预测性方法保障油气开采生命线-石油圈

稳定高效的油气开采可离不开压缩机这个关键设备！

来自 | JPT
编译 | TOM 惊蛰

压缩机系统在油气生产中地位非常重要，大部分石油石化设备都离不开气体压缩机，该技术也被成为油气开采的生命线，如何保持其高效平稳运行是行业关注的重点。利用先进的机器学习方法，可以确定异常情况，预测潜在的压缩机跳机及原因，并提出足够的警告，以便进行干预。这种预测性维护方法有可能减少旋转设备故障造成的停机时间。

利用机器学习系统首当其冲就是训练模型，以识别正常与异常的条件。然后，利用该模型将设备的实时数据进行分类，指出设备性能何时偏离了确定的稳定状态。识别异常的能力是该方法与传统监测工具的主要区别。随着数字技术的进步，可以在几分钟内实现对比与警告，使工程师在收到故障警告时采取适当的预防措施。

研究人员根据某地区2016年的历史数据，分析了该系统在预测故障时的效率。还处于概念验证阶段的系统在一年内正确地预测了11次事故，而在这段时间内共发生了23次故障，成功预测率将近50%。更重要的发现之一是，机器学习模型提前数小时预测了故障。其中一次，提前了36小时。其他8个预测中，通知时间也平均提前了约7小时。

本文中将支持向量机（SVM）作为检测机器异常状态的分类器。利用SVMs进行二类分类。一些学者认为，与线性判别分析和反向传播神经网络等技术相比，SVM分类器具有更好的分类效果。

SVM的一个特性是它们可以通过非线性函数，将数据投影到更高维度的空间，来创建非线性决策边界。单类SVM可创建一个二进制函数，捕获输入空间中存在大部分数据的区域。由此形成的函数，对于由训练数据点定义的区域返回+1，而在其他区域返回-1。

低压压缩机是一个关键生产设备，当工程师发现异常时，通常会选择绕过或手动关闭。这是数据集中不含有实际跳机，但包括许多手动停机的主要原因。例如， 2017年数据的分析显示，31个记录的延期，4个是手动停机，7个是流程待机，19个被归类为故障。在这19次故障中，只有6次是由低压压缩机（LPC）的某些故障引起的，其余13次是由LPC上游子系统的问题引起的。无法区分LPC的所有失效模式与LPC的重复失效模式。因此，选择单类SVM作为模拟LPC正常工作的合适策略。无论故障模式如何，这都可以识别任何异常事件。

为了训练用于LPC以及其作业流程的SVM，确定了大约300个模拟标签。模拟标签比数字标签少，但数据点是连续的而不是离散的。这300个标签分为两个模型，LPC以及作业流程。LPC模型由近230个输入标签组成，流程模型由近70个输入标签组成。流程模型还包括许多子系统。两种模型的所有标签在被送入相应的SVM模型之前，都经过了一定的预处理步骤。

为了确定LPC的正常工作状态，研究人员主要关注了两种策略:

事件日志。LPC上的每个事件都被记录为错误，然后归类为故障或其他类型的延迟。
流程稳定状态。这是根据关键阀门的位置来决定的，这些阀门可表明LPC是否在线并处于生产状态。此外，还可及时为LPC与流程模型创建确定的边界。对于LPC模型，发生延迟2小时之前与2小时之后的数据点被认为是异常的。对于流程模型，采用了6小时的边界余量。

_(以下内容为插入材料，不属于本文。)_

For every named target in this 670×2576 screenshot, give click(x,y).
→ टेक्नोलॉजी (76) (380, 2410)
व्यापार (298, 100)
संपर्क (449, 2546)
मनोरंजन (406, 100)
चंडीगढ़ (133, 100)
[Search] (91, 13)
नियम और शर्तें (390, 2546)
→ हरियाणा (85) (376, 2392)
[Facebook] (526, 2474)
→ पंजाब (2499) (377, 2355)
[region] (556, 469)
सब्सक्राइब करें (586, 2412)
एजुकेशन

表现最好的单类模型是基于流程稳态来定义机器的正常工作状态，并且滚动窗口上的数据聚类作为延迟来计算变化率，计算值可被用于训练LPC与流程的SVM模型。每10分钟输入一次测试数据流，并执行用于训练模型的相同预处理步骤。1周的滚动窗口被确定为平滑数据以及计算当前观测到的变化率的最佳措施。模型输出包含一个简化的标记列表，LPC模型大约200个标记，流程模型大约30个标记。通过删除低方差标记以及删除警告的预处理步骤，来解释标记数量减少的原因。SVM模型的输出本质上是布尔值，表示数据点是正常的还是异常的。这种连续的输出流几乎可以实时地显示LPC及其流程的状态。

当单类SVM模型从正常翻转变为异常(从真变为假)时，它就被认为是LPC状态的警告或变化。每当发生上述翻转时，所有标签的所有值都按降序排列，并选择与报告前10个标记。根本原因识别是一种派生机制，它将SVM输出视为唯一输入。

LPC的性能数据存储在基于时间的数据库中。可在商业软件中构建工作流程，以执行端到端提取/变换/加载以及数据处理任务。该工作流程部署在服务器上，每10分钟运行一次。每次运行工作流程时，软件程序会以1分钟的频率为大约300个选定的压缩机以及流程变量输入前10分钟的数据。这些数据通过各种模块传递，以进行筛选、转换与验证。然后，数据通过工作流程中嵌入的模块进行传递；利用标准库，结合SVM算法，将压缩机数据生成二进制的异常值分类。再之，软件将结果输出到结构化查询语言数据库，结果只是表示故障预测的布尔值true或false。当结果从true变为false并保持false超过10分钟时，系统会发送一封电子邮件来警告出现了故障预测。

该方法还可精确识别故障发生的根本原因，并且在遇到类似故障时，可清晰显示出故障模式。例如，反馈臂松动，无法正确控制流量，而导致跳机。在这种情况下，算法将“LPC标准流速”识别为最主要的根本原因。在一个案例中，警报几乎提前12个小时发出，而在另一个案例中，只有几分钟。这归因于手动干预失败并导致跳机。在大多数情况下，工程师需要有足够的警告时间来采取预防措施。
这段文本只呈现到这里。